I am not a politician nor will I probably (mayorship is enticing, but not in my five-year plan) ever be one. However, there are many reasons why this presidential campaign differs from those in the past. President Obama understood the importance of connecting with his voters in a unique way that is now more important than ever for today’s candidates to pay particular attention to.

President Franklin Roosevelt was, in my opinion, the most effective leader to ever take office. He led the country through incredibly tough financial times during the Great Depression and World War II and kept the public engaged with his fireside chats, which assured them they were going to get through this and made sure they were fully informed. For a president to take the time to address his country in a calm manner was groundbreaking and what made him even more beloved.

Fast forward to today and we have candidates vying for the public’s attention across more channels (television, radio, print, social media, out-of-home, etc) than FDR could have ever imagined. What the public ultimately wants to know with each presidential campaign is, “Will we be okay?” and “Who will look out for us?” We want assurance that our leader will be able to take on complex issues and deliver them to us in a simple manner that is also done in a personal and emotional manner.

Social media is where many of the politician’s targets are divided, but can all be reached through various means. As a society and in relation to the Media Richness Theory brought to us by Daft and Lengel in 1983, managers who process complex information through a rich medium and exchange it back to their organization are more likely to see a positive outcome than doing things by the book and making decisions through numbers and report sheets (Daft and Lengel, 1983).

A way the 2016 presidential candidates can use this information to their advantage is by looking at the mediums and determining the best ways they can engage with the public.
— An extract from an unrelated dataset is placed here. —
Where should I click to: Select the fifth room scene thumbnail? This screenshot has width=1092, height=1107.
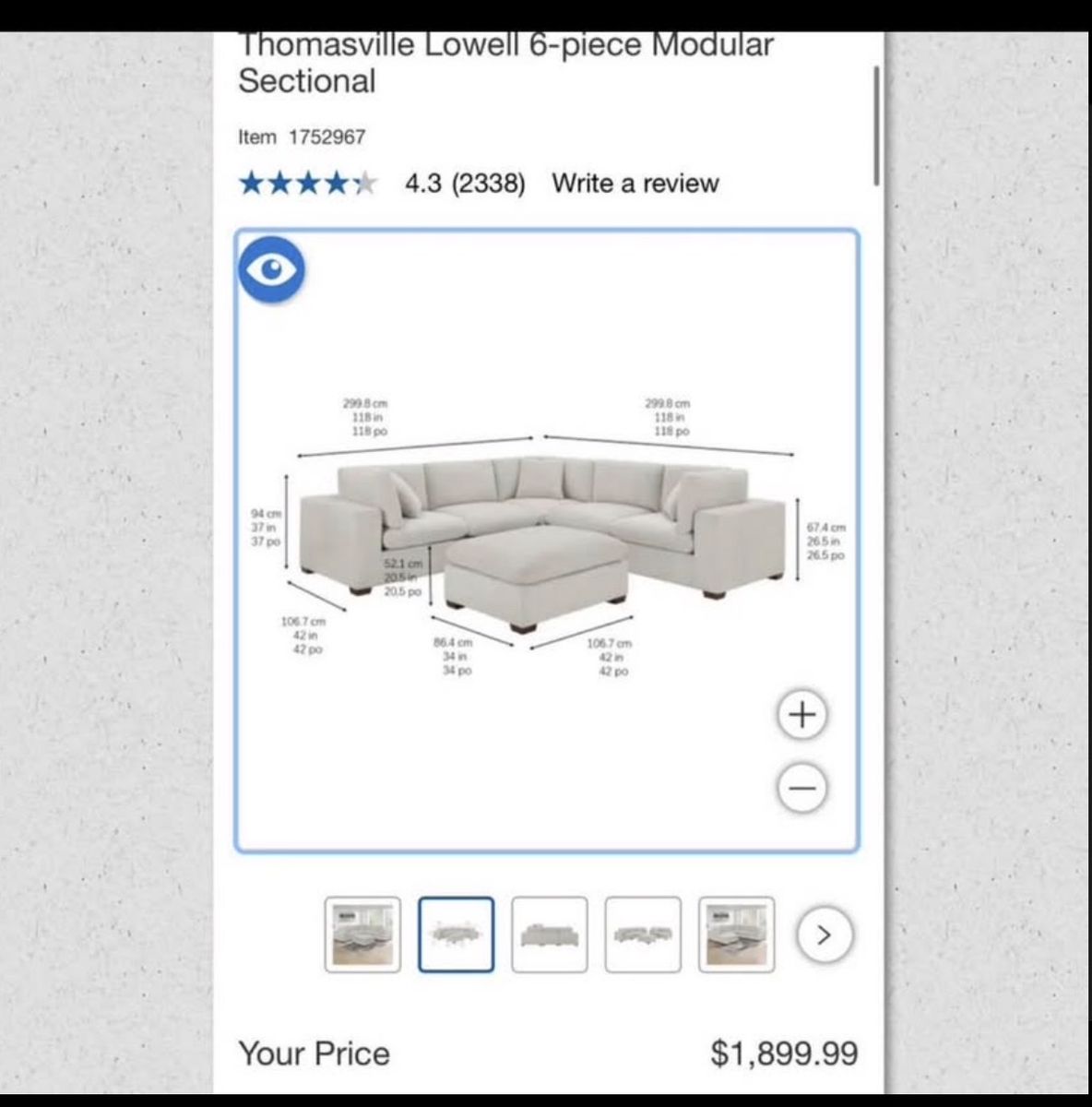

For example, we value face-to-face interactions more than formal numerical ones and therefore would respond more positively to a candidate not only addressing our concerns one by one for a specified amount of time, but to incorporate live video streams where they can personally answer any questions you may have. This brings the humanistic approach to the campaign similar to FDR’s “fireside chats” by bringing the politician into our homes and learning more from them, which creates a richer experience. This method could be translated across Facebook as well. Snapchat could be used where the politician does a “day in the life” so we can see more closely their ideas and way of life.

Ultimately, we need our politicians to connect with us as much as the Kardashians and Jenner sisters do, which is why they are able to amass new followers everyday with fresh content and new ways of connecting with their followers.